Categories
AI

Transcribe audio with AI locally

I’m collecting a multitude of skills in local AI processing, and today it is audio to text. I switched to Ollama for most of my AI processing needs, but audio files can’t yet be processed via Ollama APIs. Therefore, I was looking for an alternative, however, I didn’t look for a RETS API; running a Docker container will be sufficient for me.

I used whisper on Docker.

The full capability is done in a PowerShell script. We download the language models and process them with the multilingual models medium or large-v3.

# Create main directory and subdirectories
$rootDir = "D:\whisper-ai"
$modelsDir = "$rootDir\models"
$testdataDir = "$rootDir\testdata"

# Create directories if they don't exist
New-Item -ItemType Directory -Force -Path $rootDir
New-Item -ItemType Directory -Force -Path $modelsDir
New-Item -ItemType Directory -Force -Path $testdataDir

# Function to download model if it doesn't exist
function Download-WhisperModel {
    param (
        [string]$modelName,
        [string]$outputPath
    )
    
    if (-not (Test-Path $outputPath)) {
        Write-Host "Downloading $modelName model..."
        $url = "https://huggingface.co/ggerganov/whisper.cpp/resolve/main/ggml-$modelName.bin"
        Invoke-WebRequest -Uri $url -OutFile $outputPath
        Write-Host "$modelName model downloaded successfully"
    } else {
        Write-Host "$modelName model already exists"
    }
}

# Download medium and large models
Download-WhisperModel -modelName "medium" -outputPath "$modelsDir\ggml-medium.bin"
Download-WhisperModel -modelName "large-v3" -outputPath "$modelsDir\ggml-large-v3.bin"

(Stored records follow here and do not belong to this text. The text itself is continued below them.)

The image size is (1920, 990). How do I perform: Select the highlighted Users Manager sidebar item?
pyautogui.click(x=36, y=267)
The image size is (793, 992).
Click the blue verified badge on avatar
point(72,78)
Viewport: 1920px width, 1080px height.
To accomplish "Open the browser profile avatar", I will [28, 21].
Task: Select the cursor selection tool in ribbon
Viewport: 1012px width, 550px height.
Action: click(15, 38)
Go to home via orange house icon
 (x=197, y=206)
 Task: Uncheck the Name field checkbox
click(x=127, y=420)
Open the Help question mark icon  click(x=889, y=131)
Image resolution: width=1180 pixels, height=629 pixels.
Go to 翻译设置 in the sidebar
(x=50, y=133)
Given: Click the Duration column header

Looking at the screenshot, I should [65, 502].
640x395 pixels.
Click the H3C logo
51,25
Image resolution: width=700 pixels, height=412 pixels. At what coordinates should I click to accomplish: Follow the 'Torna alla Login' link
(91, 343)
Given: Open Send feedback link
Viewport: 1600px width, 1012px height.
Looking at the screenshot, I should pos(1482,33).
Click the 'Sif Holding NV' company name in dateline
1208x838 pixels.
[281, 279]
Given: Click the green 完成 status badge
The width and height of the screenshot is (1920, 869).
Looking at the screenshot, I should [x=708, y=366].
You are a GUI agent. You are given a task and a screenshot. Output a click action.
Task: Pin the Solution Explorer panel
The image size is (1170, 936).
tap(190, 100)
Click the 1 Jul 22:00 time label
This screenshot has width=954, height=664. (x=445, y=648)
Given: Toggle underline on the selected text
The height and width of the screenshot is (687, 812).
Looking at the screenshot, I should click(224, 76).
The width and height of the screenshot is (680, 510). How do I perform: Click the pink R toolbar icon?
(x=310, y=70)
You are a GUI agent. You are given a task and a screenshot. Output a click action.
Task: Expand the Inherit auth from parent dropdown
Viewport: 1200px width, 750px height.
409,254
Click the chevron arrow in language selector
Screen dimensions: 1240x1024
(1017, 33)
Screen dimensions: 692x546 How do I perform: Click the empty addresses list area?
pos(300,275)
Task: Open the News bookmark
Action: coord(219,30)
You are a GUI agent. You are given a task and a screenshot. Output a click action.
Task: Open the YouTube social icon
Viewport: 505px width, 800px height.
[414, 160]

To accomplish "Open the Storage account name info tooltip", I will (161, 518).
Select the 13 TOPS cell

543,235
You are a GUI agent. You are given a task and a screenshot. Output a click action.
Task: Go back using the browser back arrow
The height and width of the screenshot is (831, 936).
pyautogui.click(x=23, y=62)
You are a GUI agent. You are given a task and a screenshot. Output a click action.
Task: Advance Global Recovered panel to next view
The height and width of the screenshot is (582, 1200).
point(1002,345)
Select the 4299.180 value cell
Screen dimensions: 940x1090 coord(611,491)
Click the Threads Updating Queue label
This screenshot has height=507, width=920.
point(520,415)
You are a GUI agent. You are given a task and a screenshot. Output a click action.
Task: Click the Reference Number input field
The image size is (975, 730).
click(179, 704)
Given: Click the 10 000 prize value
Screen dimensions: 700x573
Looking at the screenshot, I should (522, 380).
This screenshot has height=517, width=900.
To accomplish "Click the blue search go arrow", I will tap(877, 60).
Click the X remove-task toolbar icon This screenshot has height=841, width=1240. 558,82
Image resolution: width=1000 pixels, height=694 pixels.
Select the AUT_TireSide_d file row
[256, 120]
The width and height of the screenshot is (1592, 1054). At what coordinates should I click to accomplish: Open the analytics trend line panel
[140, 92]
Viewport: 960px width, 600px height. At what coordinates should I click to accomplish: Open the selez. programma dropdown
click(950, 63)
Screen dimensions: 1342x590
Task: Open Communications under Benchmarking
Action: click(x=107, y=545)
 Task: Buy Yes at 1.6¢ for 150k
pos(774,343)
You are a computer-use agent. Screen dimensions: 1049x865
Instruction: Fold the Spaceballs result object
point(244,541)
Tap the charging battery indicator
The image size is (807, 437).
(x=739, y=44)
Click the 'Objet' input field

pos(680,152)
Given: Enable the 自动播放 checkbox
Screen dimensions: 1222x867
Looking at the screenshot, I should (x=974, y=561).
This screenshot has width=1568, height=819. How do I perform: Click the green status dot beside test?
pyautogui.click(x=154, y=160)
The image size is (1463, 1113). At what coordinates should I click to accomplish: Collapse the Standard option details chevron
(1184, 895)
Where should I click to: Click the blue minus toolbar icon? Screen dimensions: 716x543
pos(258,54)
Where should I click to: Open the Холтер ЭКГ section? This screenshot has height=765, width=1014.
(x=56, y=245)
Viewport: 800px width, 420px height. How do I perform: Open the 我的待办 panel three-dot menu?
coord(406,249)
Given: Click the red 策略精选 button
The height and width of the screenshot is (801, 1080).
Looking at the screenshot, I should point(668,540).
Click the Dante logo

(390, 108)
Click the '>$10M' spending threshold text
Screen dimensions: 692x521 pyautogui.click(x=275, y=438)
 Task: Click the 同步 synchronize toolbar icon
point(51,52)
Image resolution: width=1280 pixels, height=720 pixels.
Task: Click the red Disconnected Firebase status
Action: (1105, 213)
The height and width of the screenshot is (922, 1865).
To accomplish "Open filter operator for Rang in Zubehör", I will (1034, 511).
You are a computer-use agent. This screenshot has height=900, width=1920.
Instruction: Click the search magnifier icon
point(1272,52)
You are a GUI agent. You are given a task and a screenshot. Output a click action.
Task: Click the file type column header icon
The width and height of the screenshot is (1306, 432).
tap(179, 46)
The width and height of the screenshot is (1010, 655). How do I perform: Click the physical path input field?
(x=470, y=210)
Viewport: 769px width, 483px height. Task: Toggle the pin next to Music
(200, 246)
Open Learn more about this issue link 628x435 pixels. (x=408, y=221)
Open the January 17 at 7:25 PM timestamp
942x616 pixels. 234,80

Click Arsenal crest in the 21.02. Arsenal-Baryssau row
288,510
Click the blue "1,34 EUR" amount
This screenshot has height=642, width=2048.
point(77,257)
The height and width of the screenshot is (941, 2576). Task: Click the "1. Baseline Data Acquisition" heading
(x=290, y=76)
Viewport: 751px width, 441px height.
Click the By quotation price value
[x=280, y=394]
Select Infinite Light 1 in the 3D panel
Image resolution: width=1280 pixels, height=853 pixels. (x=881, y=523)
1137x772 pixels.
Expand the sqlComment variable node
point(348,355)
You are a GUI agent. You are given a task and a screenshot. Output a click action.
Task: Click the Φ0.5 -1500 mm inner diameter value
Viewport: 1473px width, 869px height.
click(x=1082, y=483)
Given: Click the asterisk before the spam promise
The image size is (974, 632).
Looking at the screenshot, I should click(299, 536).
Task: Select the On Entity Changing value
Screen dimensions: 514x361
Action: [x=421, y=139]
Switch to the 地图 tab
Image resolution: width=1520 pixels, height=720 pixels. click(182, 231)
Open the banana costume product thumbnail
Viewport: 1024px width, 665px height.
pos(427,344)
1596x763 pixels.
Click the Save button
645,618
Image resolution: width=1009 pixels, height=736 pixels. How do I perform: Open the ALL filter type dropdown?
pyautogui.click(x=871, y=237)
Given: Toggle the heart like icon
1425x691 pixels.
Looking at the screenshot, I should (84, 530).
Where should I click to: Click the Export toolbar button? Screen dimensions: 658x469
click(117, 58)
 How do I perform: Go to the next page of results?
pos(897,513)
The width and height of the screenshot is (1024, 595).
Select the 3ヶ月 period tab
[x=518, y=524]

# Function to transcribe audio
function Transcribe-Audio {
    param (
        [string]$modelPath,
        [string]$audioPath
    )
    
    # Remove existing container if it exists
    docker rm -f whisper-transcribe 2>&1 | Out-Null
    
    # Run docker with output handling
    $result = docker run `
        --name whisper-transcribe `
        -v ${modelsDir}:/app/models `
        -v ${testdataDir}:/app/testdata `
        ghcr.io/appleboy/go-whisper:latest `
        --model $modelPath `
        --audio-path $audioPath 2>&1

    # Output the result as regular output
    $result | ForEach-Object {
        Write-Host $_
    }
}

Write-Host "Setup complete! To transcribe an audio file, follow these steps:"
Write-Host "1. Place your audio file in: $testdataDir"
Write-Host "2. Run one of these commands (replace 'your-audio.wav' with your actual filename):"
Write-Host "`nFor medium model:"
Write-Host "Transcribe-Audio -modelPath '/app/models/ggml-medium.bin' -audioPath '/app/testdata/your-audio.wav'"
Write-Host "`nFor large model:"
Write-Host "Transcribe-Audio -modelPath '/app/models/ggml-large-v3.bin' -audioPath '/app/testdata/your-audio.wav'"

# Example usage (commented out)
# Transcribe-Audio -modelPath "/app/models/ggml-medium.bin" -audioPath "/app/testdata/your-audio.wav"


Transcribe-Audio -modelPath "/app/models/ggml-large-v3.bin" -audioPath "/app/testdata/your-audio.m4a"

One thing is also that usually the files are rather large and the processing time even longer. If the processing gets too long, a staged process would even become procedural. Filing the process, getting a process ID back, checking the process state by ID, and then retrieving the transcript with the ID when finished.

All of that isn’t needed with this kind of local processing.

Experiments from audio to text using model ggml-large-v3.bin (2025-01-16)

One of the craziest things I saw was that on a test, audio flies recorded from a movie on TV added “Untertitelung des ZDF, 2020.” However, this was not part of the recording, nor was it anything with ZDF.

Problem on long transcript

I was recently trying to transcribe a one-hour long file and failed. The CPU load was high for multiple hours, and I stopped it after around four hours using the medium model. I don’t know what went wrong but wanted to report the issue. I’m not sure if longer texts are supposed to be cut.